Research shows that reversed hippocampal replay more frequently represents novel as opposed to familiar environments. This effect, measured by coactivations of cell pairs, was more pronounced on the first day of exposure to a novel environment than on subsequent days.
Generative adversarial networks serve as a way to construct images and scenarios. In a way, however, GANs decode information. Techniques exist to generate images based on a few parameters. For example, they can generate images of a smiling woman.
Similarly, the process of remembering or imagining the future, which is done by the hippocampus, is sometimes activated by the prefrontal cortex and is seen as decoding information with parameters. GANs consist of two neural networks, one that encodes information and the other that decodes it. In the same way, the human brain has two circuits that encode information from the hippocampus to the prefrontal cortex and decode information in the other direction. It will be no surprise if the same mechanism that trains GANs (and autoencoders) is done in the human brain.
GANs could serve to simulate the real world and are already used to create reproduced images and videos. The problem is that most of the best AI systems are made for game engines. Some argue that the reason why AI systems work so well in games is that game engines are their own version of the world. That means that AI systems can practice and learn in a virtual environment.
In the real world, for example, a self-driving system cannot drive a car off a cliff thousands of times to learn. In fact, a car driving off a cliff is already fatal, and a system that drives off a cliff once cannot work in the real world. Some say that to train an artificial intelligence system, it is necessary to train it in a simulated world. For supervised and unsupervised learning algorithms, the system must see at least 1,000 examples of what itโs trying to learn. Reinforcement learning algorithms also must practice and learn through many cases. Either researchers must create more efficient algorithms that can learn with fewer examples or reproduce many situations in which the system can acquire experience.
For games, you can use the game engine itself to train the system since all the constraints are defined there and already simulate many of these possible scenarios. So, if you design an AI agent to perform in a game, the agent can play multiple different variations that it wants to test and figure out the best move it should make in the future.
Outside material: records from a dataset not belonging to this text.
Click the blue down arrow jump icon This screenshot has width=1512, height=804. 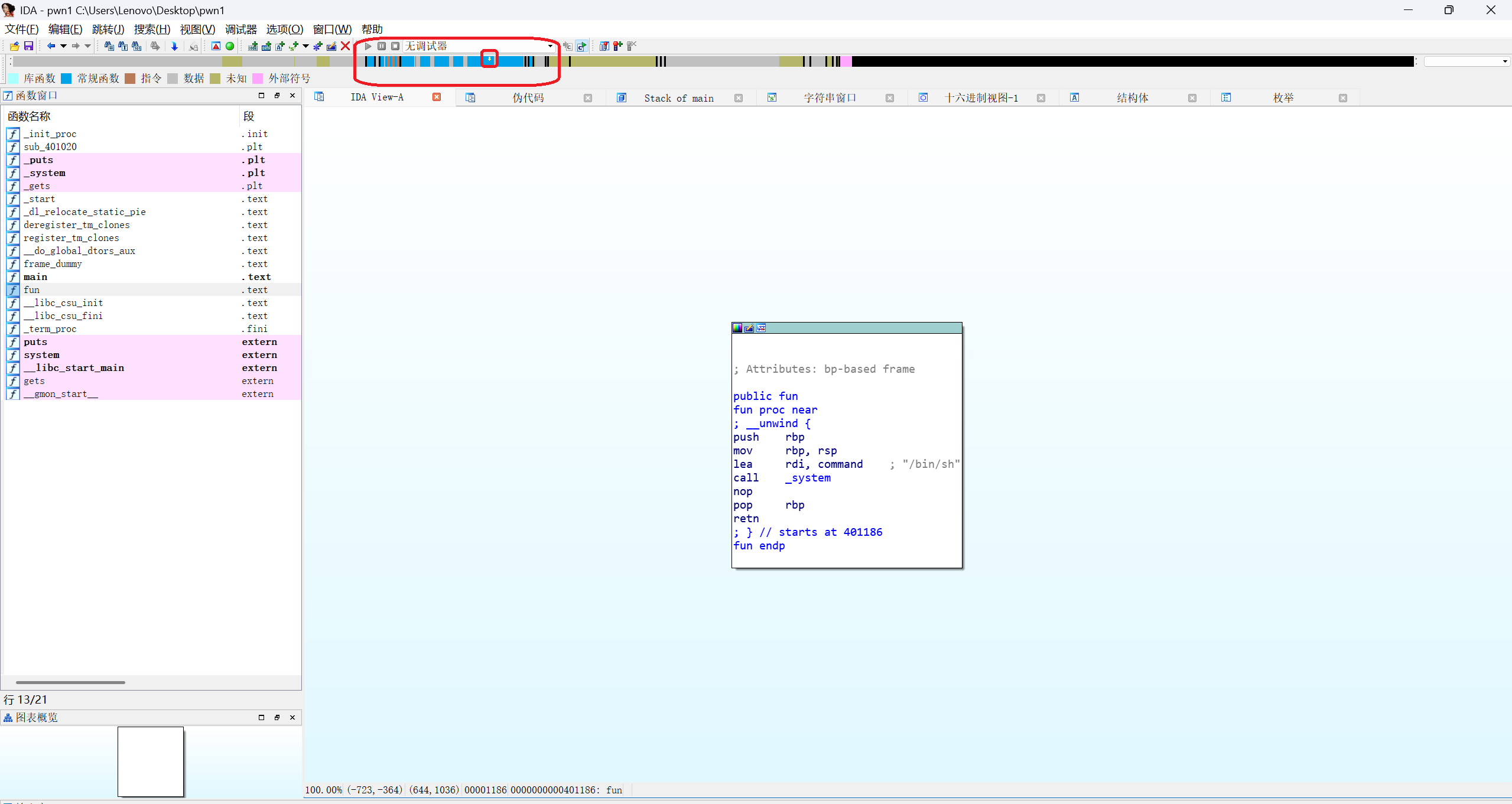174,46
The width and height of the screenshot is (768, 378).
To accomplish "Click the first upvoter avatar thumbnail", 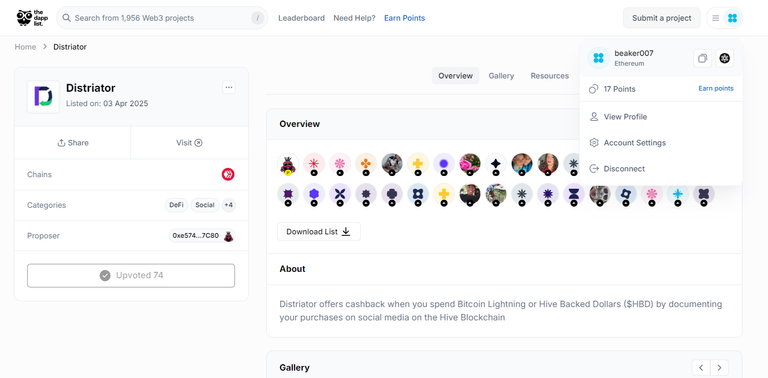I will point(288,164).
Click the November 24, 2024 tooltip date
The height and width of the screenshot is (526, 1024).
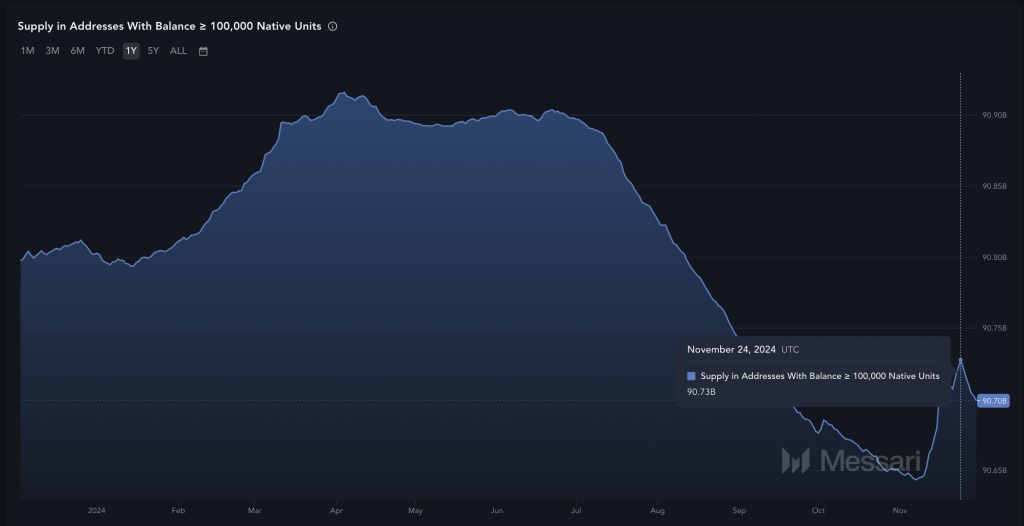point(731,350)
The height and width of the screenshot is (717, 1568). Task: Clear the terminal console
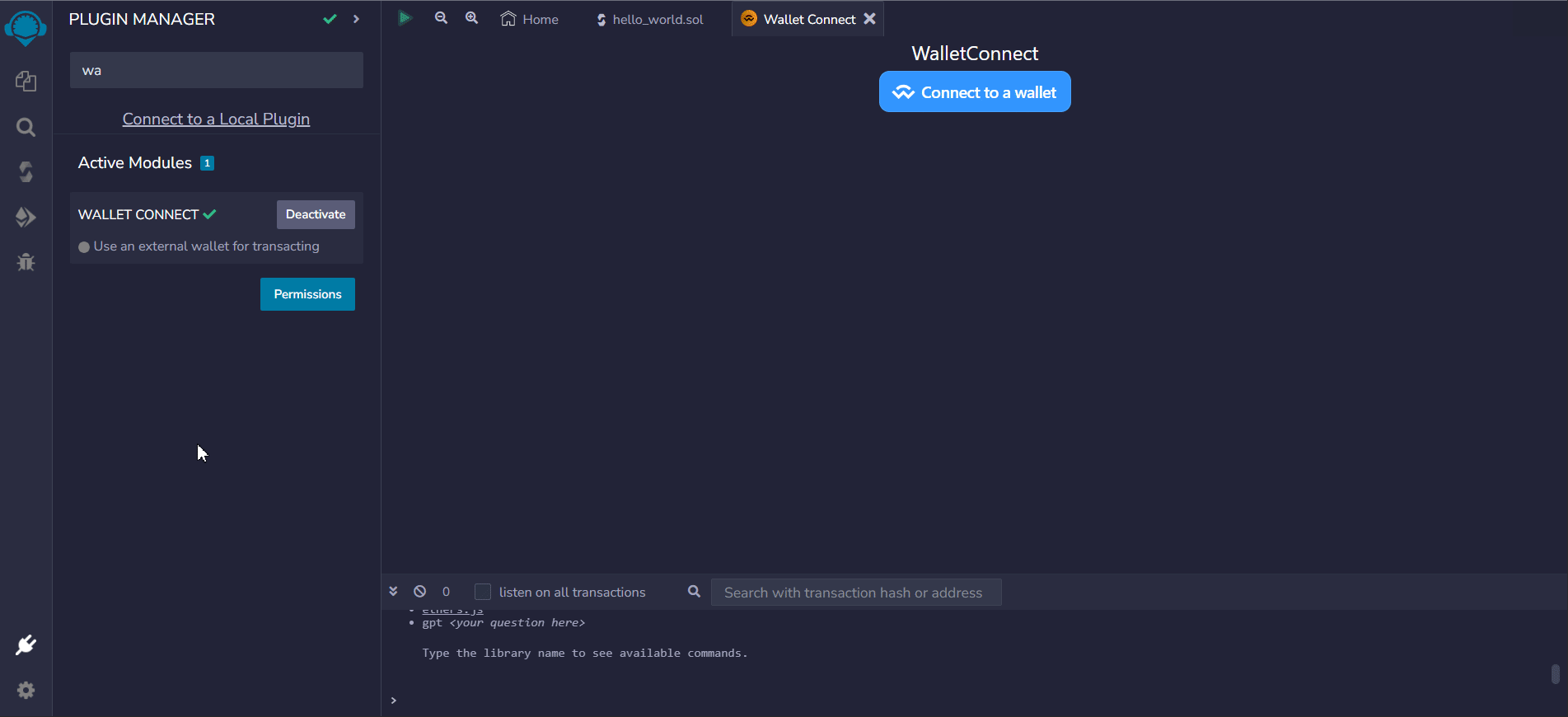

The problem with AI agents in the real world is that they are much more challenging to simulate compared to a game. No clear way exists of creating the real world and testing a few hypotheses. GANs might help solve this problem. LeCun is already using them to create future predictions of video frames. They may end up being used for more long-term predictions of the future. And, it would not be a coincidence that the brain also uses the same system for imagination and memory recall.
Humans may run simulations in their minds of possible scenarios and learn from those scenes. For example, they can imagine driving a car and the different situations that would arise based on the actions that they take. What would happen if they turn left instead of right? Some people argue that for computers to function as well as humans, they need to perform something similar. That means that they, with a few variables like turning left or right, can simulate and imagine the scenario and play it out to figure out the best action to take in the future based on that situation.